As the economy slows and revenues fall, Jerusalim said earnings will likely start to contract. However, he said many companies have had time to prepare for a slowdown and this is part of the “evolving, rolling economic cycle and nothing overly concerning.”

He predicts the most attractive opportunities are in energy. On the supply side, investment into new projects will likely be curbed due to environmental uncertainty, NIMBYism and more consideration for indigenous communities, he said. 

Shale growth is also hitting hurdles, he said. Investors are demanding cash flow to be returned in the form of dividends and buybacks, starving companies of future production growth.

“Any company that announces major investments at the expense of a return would suffer harsh consequences from fickle investors today,” he said.

These two dynamics have also allowed OPEC+ to “begin acting like the cartel that they are,” Jerusalim said.
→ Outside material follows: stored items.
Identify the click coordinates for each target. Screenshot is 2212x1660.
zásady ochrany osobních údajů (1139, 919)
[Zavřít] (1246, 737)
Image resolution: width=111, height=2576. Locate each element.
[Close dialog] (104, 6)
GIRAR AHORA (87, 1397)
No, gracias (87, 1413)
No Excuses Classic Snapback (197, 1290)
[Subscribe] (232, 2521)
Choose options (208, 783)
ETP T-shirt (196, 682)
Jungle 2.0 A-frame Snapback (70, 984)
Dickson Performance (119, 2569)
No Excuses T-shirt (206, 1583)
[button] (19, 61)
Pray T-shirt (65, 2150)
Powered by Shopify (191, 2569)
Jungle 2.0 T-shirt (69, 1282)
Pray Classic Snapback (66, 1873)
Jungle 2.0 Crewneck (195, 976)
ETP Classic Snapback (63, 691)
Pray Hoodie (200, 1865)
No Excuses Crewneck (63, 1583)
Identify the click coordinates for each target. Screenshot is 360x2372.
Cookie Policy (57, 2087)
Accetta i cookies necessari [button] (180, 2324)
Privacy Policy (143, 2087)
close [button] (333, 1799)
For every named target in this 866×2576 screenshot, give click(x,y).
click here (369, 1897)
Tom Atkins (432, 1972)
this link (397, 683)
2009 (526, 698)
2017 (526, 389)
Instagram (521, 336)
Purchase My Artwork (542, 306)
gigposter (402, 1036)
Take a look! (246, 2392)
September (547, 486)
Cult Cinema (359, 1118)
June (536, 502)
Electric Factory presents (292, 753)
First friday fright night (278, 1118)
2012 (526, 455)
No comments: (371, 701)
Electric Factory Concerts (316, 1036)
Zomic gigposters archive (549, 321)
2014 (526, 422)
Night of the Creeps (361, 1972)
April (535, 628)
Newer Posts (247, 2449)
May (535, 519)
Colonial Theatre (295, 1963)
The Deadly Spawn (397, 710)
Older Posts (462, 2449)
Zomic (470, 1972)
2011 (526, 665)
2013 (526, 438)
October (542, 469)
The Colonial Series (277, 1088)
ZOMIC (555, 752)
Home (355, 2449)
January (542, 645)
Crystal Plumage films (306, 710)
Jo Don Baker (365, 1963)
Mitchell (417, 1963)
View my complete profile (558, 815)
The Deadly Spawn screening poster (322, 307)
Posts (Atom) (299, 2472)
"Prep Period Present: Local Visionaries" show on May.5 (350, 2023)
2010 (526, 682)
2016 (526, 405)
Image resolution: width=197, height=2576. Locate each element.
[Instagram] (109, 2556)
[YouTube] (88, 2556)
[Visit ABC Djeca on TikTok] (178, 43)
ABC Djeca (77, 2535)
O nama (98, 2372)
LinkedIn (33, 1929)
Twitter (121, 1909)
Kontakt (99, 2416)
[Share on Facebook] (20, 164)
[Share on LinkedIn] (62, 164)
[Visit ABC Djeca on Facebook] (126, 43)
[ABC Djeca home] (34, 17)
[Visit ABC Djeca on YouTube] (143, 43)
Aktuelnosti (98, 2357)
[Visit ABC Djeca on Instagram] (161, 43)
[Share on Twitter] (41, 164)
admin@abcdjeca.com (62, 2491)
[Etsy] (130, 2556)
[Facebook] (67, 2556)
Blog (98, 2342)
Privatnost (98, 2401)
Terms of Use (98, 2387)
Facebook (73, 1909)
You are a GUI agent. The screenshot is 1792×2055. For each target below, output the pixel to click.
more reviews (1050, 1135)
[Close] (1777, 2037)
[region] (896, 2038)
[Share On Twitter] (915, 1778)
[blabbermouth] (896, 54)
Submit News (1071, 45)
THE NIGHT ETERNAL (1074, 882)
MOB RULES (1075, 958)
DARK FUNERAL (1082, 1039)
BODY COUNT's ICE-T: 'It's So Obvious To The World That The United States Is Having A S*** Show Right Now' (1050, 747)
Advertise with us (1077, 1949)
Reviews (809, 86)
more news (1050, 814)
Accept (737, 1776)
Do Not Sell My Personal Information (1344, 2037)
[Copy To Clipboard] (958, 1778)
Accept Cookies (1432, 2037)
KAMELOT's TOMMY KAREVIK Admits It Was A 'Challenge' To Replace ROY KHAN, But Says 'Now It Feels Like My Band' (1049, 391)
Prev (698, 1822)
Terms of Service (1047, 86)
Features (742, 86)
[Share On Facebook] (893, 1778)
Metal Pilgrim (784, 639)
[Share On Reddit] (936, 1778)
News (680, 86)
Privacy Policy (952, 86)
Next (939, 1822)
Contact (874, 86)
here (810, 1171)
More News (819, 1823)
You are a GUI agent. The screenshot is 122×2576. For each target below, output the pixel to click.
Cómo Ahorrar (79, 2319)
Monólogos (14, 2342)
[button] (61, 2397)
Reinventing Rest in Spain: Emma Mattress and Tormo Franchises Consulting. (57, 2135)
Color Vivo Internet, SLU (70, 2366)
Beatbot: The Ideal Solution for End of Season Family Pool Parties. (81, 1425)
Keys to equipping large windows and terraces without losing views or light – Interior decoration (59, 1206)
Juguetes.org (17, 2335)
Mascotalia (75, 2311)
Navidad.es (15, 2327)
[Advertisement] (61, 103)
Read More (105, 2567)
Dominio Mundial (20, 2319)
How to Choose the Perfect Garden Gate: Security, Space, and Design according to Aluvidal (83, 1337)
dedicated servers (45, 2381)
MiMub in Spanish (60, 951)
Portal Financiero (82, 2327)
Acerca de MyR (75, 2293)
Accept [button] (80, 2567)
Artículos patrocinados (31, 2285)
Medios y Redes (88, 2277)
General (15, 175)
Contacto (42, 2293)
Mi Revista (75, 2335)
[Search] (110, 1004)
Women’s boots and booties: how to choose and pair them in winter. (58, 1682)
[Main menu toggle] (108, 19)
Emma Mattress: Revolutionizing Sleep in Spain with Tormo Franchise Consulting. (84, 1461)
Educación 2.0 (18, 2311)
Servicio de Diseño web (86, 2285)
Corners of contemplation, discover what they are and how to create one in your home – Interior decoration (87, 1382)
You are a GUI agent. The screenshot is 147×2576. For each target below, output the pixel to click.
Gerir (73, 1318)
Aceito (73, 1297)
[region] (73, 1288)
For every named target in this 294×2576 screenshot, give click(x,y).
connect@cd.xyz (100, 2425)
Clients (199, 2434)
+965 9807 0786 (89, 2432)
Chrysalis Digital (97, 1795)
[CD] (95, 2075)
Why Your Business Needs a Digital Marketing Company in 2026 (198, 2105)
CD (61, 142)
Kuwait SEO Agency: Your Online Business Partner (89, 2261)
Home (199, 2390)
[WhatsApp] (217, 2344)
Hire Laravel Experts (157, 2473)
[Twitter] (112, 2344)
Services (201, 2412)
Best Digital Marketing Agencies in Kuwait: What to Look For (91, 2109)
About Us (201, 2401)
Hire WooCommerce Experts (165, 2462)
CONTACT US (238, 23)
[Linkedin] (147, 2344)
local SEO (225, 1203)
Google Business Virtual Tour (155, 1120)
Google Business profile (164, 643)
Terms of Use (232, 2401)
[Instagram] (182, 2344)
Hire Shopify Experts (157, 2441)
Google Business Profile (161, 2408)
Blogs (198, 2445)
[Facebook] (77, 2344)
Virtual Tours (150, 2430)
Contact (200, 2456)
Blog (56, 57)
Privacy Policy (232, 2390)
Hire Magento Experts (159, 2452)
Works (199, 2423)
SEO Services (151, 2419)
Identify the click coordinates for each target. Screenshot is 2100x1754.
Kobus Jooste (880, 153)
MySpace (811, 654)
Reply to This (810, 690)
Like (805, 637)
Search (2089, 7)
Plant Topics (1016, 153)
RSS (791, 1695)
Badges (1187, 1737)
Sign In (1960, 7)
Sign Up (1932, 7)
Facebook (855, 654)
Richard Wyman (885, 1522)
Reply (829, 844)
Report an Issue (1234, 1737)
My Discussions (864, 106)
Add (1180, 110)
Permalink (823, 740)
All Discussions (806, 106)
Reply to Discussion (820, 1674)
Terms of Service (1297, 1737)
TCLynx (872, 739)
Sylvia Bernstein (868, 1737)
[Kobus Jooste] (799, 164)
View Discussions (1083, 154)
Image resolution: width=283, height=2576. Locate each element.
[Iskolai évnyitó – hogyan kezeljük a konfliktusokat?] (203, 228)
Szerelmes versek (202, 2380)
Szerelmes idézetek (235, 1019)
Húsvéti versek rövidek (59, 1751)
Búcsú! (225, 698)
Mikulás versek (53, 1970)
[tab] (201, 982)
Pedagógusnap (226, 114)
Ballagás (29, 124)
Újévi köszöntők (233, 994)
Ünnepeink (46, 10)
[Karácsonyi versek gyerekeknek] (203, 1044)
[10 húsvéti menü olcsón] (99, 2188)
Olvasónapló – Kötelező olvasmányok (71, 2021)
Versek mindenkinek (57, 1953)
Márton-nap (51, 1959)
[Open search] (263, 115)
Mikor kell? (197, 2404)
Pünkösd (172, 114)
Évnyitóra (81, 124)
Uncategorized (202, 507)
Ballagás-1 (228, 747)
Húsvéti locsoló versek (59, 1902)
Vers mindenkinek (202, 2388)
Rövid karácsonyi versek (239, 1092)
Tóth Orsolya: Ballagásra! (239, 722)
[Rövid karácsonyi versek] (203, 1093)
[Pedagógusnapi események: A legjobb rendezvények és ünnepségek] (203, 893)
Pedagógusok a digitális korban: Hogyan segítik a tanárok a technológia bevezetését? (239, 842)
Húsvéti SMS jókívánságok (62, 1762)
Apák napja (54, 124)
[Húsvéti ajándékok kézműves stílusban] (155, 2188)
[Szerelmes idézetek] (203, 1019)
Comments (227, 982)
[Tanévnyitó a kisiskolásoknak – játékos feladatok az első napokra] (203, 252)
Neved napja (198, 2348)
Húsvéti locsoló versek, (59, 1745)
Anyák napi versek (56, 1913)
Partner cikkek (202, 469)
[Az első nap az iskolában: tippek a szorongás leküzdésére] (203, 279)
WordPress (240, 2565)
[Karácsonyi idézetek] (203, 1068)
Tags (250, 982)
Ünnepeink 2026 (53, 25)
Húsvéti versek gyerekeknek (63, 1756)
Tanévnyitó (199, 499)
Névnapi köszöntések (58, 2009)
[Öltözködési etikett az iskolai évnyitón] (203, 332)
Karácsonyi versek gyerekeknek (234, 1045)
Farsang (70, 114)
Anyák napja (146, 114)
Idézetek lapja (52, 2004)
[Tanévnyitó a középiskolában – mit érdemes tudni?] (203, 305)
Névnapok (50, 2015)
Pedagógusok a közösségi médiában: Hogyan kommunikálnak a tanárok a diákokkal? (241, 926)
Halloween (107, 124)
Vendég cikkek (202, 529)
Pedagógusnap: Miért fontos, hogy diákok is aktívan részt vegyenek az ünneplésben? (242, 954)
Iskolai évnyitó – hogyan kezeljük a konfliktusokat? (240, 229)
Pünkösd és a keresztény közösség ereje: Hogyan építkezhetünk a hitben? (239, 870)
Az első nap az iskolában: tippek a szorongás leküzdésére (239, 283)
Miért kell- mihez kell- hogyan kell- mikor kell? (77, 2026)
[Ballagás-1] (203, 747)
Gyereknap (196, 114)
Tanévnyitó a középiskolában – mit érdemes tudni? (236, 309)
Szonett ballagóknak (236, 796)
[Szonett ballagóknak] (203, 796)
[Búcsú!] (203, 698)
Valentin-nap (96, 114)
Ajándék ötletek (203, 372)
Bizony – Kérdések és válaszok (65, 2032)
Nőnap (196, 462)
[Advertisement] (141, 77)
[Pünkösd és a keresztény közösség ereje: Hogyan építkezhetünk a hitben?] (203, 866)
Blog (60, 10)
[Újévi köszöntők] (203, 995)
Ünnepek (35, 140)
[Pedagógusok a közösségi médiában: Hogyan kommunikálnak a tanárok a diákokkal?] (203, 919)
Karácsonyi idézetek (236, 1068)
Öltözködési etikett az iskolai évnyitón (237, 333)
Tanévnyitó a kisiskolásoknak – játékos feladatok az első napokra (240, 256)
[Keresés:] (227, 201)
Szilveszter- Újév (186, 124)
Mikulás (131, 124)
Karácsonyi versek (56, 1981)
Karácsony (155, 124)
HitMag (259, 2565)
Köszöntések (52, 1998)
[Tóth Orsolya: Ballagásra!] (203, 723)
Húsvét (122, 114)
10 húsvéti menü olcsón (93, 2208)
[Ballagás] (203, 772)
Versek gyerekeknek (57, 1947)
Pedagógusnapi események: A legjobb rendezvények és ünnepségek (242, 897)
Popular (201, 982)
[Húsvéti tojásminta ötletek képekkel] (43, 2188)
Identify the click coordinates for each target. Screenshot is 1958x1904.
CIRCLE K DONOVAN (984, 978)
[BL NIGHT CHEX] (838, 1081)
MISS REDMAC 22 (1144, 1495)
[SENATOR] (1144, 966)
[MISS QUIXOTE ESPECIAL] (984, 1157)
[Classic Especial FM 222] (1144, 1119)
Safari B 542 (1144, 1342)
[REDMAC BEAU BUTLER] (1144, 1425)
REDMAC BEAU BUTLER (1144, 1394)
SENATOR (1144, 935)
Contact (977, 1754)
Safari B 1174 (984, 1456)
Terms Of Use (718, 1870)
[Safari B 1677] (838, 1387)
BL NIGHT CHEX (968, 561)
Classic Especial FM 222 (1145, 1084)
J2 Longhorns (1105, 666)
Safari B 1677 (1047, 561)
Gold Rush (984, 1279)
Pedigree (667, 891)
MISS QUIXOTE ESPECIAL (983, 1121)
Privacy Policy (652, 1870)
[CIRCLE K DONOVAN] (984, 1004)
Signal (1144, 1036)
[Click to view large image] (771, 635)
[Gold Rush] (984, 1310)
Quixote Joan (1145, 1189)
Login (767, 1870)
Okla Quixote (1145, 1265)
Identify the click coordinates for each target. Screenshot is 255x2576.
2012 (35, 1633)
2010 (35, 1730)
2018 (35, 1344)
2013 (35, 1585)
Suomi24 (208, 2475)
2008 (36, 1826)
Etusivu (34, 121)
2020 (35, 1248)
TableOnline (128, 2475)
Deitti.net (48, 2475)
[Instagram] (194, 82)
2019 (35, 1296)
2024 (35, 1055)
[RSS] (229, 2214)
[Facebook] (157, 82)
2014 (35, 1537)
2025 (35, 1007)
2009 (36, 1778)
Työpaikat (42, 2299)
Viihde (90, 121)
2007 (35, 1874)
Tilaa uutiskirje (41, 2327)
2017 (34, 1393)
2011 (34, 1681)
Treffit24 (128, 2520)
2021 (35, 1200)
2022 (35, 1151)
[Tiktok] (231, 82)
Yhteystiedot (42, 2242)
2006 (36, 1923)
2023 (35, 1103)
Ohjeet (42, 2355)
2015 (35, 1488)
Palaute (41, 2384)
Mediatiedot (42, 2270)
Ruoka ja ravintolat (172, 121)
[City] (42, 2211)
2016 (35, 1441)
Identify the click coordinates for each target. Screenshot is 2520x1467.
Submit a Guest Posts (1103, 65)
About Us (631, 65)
If demand falls, OPEC+ can cut production knowing that North American producers won’t be able to steal the market share as they have in the past. 

The last piece of the puzzle is valuation, he said, which looks somewhat positive. Although many of the highest-quality producers in Canada are still trading near trough valuations, companies like Canadian Natural Resources Ltd., Tourmaline Oil Corp. and Cenovus Energy have mostly paid down their debt, meaning that nearly 100% of the cash flows are returned to shareholders in the form of dividends and buybacks.